The carnage thickens as Nora and her brother work their way up Pine Street. The bodies are so dense she has to walk with eyes to the ground to avoid tripping over them, or worse: stepping in them. Her earlier impulse to shield Addis from the sight of death feels even more absurd now. He picks his way through the corpses with practical care, as if they’re nothing more than fallen branches to be avoided. Is he indifferent to the dead? Does he make no connection between these husks and the living people he loves? Or is he simply too hungry to care?

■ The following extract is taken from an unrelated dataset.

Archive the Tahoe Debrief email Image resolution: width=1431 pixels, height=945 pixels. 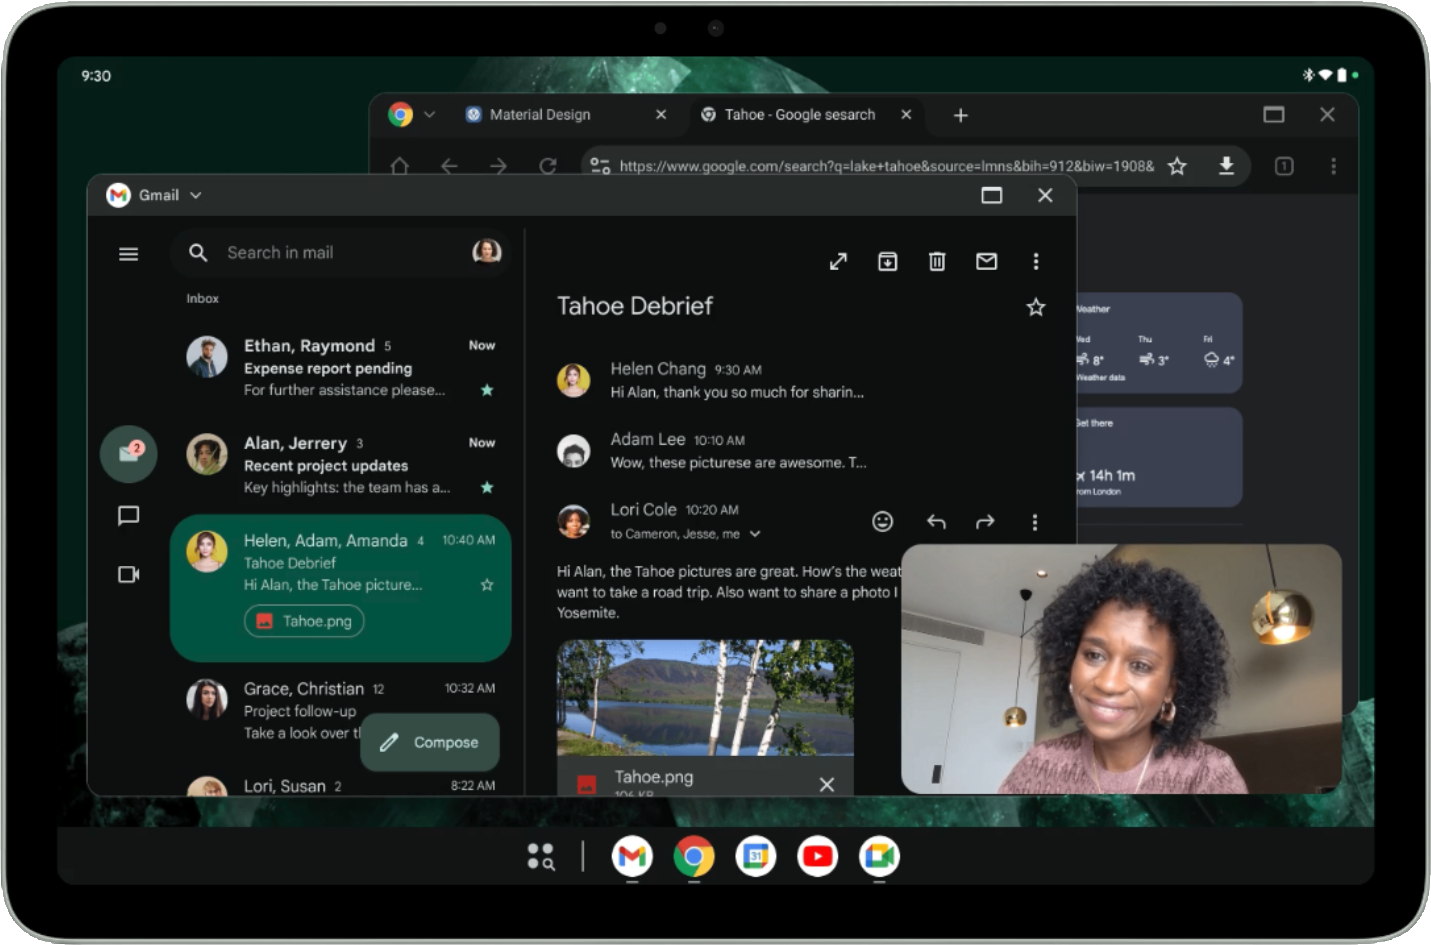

Nora can feel her own hunger slowly consuming her loftier concerns, grinding layer after layer off the hierarchy of needs. The grand pyramid of a fully realized life eroded long ago into a practical trapezoid, and may soon collapse to the baseline of an animal.
“A police station!” Addis yelps, pointing to a blue and white building a few blocks up the hill. “Maybe there’s guns!”
Nora rouses herself from her bleak forecasting and pastes on a smile for her brother. “Maybe. Should we start our own police department?”
He grins.
“Want to be sheriff? I’ll be your deputy.”